Search code examples
nettyspring-webfluxgraphql-java

Spring Webflux unaccounted time loss


We have recently switched to ExpediaGroups GraphQL library which is based on Spring Webflux.

Since switching our Jaeger Traces show gaps before and after the last database query / span is created: enter image description here There is no computation heavy work done before or after performing the aforementinoned database queries besides trivial entity -> DTO mapping. An initial investigation via VisualVM has shown no obvious hotspots but we are losing an overall of 3-6ms in a local environment (dev, prod suffer even more) which increases the overall response time by 100%.
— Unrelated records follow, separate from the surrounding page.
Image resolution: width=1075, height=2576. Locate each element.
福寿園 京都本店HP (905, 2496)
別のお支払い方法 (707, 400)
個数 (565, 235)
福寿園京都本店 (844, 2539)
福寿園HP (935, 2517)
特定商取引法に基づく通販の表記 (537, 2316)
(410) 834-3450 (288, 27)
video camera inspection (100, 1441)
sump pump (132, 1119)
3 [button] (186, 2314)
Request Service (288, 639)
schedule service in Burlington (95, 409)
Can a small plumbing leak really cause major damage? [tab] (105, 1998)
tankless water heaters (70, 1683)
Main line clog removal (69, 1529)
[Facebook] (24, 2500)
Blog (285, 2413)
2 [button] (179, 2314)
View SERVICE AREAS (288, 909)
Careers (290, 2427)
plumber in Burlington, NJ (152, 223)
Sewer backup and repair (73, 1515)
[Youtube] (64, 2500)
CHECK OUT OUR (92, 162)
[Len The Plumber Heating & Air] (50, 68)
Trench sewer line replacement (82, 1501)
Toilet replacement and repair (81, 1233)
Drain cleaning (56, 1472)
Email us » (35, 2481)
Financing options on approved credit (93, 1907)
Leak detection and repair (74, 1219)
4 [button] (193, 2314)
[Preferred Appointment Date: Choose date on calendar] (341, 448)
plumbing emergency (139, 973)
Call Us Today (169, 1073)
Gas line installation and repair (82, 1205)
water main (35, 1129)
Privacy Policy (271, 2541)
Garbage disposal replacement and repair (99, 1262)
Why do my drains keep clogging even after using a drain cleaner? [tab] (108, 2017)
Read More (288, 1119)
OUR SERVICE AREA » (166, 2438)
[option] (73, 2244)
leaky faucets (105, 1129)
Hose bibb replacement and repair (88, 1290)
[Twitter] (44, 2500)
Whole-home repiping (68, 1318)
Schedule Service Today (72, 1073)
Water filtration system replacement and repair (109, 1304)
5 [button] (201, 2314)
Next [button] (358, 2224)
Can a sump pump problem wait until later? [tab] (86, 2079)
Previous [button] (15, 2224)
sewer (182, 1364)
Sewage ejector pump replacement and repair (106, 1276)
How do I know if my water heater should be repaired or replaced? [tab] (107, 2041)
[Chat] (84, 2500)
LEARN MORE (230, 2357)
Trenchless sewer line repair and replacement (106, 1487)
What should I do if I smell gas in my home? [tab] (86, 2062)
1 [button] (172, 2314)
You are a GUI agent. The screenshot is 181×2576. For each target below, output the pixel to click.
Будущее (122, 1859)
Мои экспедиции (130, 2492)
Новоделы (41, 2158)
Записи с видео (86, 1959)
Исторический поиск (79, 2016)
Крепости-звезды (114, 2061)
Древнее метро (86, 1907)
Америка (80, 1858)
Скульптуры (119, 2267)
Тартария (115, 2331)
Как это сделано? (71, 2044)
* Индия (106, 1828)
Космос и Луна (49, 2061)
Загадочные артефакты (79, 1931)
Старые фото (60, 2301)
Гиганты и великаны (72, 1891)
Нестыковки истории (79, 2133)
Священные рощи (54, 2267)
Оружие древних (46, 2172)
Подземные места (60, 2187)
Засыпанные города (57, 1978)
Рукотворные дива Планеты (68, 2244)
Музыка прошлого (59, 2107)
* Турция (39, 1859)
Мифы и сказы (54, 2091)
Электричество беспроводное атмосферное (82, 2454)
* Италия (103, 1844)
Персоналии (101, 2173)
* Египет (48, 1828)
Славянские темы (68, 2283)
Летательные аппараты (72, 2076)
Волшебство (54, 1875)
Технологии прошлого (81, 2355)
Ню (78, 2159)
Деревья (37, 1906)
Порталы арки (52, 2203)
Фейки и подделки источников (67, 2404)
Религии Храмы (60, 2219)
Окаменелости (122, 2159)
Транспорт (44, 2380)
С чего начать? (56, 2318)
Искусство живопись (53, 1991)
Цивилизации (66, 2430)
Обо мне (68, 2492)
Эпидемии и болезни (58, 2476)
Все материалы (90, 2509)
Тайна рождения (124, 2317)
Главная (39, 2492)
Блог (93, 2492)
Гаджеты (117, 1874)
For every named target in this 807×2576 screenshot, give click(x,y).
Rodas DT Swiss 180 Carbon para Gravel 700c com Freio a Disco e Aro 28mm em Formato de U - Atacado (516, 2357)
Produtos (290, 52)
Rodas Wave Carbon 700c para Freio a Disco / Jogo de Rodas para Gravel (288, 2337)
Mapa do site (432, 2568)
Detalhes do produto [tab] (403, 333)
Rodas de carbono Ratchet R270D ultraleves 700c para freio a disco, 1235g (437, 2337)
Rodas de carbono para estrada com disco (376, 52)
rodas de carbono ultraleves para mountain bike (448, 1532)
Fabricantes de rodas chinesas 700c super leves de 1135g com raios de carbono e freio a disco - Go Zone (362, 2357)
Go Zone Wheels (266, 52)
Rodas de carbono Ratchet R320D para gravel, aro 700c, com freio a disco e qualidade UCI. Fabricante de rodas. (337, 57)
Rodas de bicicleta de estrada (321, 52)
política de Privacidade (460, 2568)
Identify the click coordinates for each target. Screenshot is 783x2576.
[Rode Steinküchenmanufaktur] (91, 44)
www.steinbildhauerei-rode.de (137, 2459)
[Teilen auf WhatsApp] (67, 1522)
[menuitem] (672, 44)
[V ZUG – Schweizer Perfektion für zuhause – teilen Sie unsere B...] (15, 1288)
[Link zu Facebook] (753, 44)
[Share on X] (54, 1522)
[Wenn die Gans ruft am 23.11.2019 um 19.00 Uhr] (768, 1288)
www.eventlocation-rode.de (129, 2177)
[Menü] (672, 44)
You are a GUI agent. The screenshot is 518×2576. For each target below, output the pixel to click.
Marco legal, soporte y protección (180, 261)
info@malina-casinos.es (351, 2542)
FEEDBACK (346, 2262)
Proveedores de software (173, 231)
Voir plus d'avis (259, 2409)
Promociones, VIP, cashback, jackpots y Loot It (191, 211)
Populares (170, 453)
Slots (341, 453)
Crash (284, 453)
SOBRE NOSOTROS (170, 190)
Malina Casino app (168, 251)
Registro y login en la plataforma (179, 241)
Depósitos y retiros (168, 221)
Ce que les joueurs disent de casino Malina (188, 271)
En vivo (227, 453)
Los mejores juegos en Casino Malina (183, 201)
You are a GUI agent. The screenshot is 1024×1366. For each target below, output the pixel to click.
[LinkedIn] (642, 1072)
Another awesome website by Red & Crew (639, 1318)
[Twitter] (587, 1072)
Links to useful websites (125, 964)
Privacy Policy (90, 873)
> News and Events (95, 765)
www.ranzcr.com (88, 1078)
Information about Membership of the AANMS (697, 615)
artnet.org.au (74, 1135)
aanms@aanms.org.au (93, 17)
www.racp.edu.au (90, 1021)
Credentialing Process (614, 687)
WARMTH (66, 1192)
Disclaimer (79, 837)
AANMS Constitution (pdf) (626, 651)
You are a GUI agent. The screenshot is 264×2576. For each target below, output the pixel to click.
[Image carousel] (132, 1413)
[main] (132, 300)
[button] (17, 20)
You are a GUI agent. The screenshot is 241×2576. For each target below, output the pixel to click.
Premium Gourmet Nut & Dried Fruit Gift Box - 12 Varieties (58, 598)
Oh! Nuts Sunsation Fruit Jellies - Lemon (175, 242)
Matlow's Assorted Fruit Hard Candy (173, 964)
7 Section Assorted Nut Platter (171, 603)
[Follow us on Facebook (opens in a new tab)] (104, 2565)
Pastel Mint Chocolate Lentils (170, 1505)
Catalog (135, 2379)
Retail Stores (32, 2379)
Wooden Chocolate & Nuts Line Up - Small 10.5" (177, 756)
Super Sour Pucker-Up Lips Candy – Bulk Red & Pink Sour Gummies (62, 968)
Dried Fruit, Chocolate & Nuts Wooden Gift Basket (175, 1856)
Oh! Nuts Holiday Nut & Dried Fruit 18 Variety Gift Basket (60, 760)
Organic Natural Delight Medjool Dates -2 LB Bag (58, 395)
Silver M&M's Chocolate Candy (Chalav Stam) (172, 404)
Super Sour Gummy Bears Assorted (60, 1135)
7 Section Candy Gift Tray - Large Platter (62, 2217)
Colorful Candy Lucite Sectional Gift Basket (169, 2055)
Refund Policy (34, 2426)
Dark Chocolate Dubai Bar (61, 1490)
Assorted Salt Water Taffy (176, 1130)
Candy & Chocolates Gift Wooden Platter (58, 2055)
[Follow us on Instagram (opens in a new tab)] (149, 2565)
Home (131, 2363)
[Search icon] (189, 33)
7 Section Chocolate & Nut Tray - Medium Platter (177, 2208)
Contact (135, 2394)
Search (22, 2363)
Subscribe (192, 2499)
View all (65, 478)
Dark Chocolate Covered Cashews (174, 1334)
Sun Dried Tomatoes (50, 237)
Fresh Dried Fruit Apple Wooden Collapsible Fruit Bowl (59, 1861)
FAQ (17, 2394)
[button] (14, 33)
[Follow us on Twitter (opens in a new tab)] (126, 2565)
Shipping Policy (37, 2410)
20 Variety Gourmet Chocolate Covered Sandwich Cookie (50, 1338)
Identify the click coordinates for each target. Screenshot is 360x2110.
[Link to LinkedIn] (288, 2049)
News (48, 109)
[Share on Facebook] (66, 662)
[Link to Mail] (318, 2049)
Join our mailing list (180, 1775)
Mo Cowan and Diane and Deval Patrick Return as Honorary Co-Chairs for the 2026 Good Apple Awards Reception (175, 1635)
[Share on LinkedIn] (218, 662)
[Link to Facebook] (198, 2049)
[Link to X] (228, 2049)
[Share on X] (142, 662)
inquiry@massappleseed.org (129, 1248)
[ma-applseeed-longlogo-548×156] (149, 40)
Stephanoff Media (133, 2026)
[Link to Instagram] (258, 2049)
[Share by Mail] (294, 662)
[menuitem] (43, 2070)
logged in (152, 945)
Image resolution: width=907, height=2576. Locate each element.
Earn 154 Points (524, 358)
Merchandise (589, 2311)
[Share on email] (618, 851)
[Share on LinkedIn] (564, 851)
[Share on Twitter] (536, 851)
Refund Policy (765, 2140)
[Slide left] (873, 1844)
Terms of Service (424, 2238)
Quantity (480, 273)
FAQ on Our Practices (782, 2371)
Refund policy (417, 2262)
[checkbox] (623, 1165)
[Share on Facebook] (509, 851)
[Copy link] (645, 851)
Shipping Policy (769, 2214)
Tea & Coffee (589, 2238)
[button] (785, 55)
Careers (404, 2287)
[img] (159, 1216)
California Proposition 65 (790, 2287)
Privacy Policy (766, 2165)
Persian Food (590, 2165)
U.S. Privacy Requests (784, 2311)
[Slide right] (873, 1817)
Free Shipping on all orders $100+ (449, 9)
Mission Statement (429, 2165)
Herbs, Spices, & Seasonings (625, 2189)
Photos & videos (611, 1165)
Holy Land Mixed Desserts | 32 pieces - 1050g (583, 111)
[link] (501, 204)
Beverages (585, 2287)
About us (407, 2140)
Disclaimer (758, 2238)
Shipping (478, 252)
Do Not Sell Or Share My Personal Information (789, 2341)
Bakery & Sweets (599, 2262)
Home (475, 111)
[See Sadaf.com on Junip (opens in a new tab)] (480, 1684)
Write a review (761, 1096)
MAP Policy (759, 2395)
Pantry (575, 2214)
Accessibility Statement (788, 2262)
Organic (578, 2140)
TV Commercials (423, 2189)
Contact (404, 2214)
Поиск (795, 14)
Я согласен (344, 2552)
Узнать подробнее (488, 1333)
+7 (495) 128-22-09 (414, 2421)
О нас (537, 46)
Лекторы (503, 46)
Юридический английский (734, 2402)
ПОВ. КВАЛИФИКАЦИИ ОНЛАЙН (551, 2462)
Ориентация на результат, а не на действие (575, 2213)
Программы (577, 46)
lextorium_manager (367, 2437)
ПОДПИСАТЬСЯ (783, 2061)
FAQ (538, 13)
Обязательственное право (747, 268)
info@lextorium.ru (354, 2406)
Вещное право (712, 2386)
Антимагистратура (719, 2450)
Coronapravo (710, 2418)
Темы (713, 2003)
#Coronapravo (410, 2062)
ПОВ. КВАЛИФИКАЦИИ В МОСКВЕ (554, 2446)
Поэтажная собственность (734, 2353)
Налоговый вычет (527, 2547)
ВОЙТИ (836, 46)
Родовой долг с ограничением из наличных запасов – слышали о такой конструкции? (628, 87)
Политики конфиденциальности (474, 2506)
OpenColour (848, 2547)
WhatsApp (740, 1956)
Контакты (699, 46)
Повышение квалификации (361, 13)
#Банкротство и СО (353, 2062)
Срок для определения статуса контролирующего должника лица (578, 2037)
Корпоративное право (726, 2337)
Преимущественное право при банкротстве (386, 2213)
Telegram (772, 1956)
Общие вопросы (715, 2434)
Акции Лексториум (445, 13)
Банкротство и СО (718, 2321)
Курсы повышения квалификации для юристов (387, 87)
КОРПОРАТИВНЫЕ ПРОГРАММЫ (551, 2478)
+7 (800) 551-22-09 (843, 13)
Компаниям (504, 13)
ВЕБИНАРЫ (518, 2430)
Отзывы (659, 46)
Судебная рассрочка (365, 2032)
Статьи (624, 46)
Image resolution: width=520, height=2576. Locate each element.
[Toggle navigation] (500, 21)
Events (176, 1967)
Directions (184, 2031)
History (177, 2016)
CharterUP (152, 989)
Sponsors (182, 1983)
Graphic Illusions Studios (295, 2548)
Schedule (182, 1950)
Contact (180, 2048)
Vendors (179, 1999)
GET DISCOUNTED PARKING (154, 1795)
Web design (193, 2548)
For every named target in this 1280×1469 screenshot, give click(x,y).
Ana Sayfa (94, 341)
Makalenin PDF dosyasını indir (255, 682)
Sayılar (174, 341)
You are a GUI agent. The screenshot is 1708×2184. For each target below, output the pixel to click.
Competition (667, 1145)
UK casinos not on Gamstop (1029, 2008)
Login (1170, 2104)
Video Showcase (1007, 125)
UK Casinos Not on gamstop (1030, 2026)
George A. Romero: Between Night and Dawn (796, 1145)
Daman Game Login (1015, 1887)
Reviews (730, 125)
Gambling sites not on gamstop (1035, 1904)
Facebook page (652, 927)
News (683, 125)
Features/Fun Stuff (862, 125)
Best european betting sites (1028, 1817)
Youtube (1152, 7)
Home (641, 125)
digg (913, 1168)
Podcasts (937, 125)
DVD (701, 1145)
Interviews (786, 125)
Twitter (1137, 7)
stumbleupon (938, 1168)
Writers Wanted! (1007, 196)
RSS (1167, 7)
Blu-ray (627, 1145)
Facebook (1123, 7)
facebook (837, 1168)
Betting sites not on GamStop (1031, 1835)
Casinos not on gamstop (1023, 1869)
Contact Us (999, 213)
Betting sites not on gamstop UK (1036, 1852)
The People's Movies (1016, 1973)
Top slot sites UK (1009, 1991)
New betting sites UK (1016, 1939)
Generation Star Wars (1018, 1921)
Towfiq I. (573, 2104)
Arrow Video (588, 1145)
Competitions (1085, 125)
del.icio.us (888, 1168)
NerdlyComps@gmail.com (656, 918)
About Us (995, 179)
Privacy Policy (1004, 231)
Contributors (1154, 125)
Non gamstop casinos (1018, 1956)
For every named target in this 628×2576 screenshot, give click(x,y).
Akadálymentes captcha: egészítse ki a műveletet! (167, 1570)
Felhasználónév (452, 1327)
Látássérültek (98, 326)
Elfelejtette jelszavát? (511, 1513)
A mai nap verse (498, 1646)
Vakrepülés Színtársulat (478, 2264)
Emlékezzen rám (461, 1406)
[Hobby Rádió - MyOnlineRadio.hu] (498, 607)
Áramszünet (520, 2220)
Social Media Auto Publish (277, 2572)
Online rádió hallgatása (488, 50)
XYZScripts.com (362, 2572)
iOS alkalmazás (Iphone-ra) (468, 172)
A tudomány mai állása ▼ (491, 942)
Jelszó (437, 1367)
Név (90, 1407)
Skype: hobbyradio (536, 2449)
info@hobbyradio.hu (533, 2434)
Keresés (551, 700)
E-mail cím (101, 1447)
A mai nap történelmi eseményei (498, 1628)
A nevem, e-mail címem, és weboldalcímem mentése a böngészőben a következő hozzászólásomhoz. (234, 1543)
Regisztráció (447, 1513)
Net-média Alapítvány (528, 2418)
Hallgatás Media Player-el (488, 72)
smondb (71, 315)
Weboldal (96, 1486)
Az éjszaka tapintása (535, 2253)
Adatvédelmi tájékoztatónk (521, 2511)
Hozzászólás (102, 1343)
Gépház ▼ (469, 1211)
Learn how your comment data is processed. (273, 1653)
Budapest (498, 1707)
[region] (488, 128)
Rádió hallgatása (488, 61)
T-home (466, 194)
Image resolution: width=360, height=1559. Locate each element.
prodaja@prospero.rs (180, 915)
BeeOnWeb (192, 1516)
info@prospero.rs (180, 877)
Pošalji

We are at a loss where to go from here: Is it a WebFlux issue? Is it a issue in regards to the linked library? We are executing all of our logic in a separate ThreadPool which is not saturated (these results are present for one client non-concurrently calling our GraphQL endpoint) so we shouldn't block the event loop of Netty (even if we did: it shouldn't create those "gaps" if my understanding of Webflux is correct).

I am looking for a way to further investigate this issue or any configuration knobs.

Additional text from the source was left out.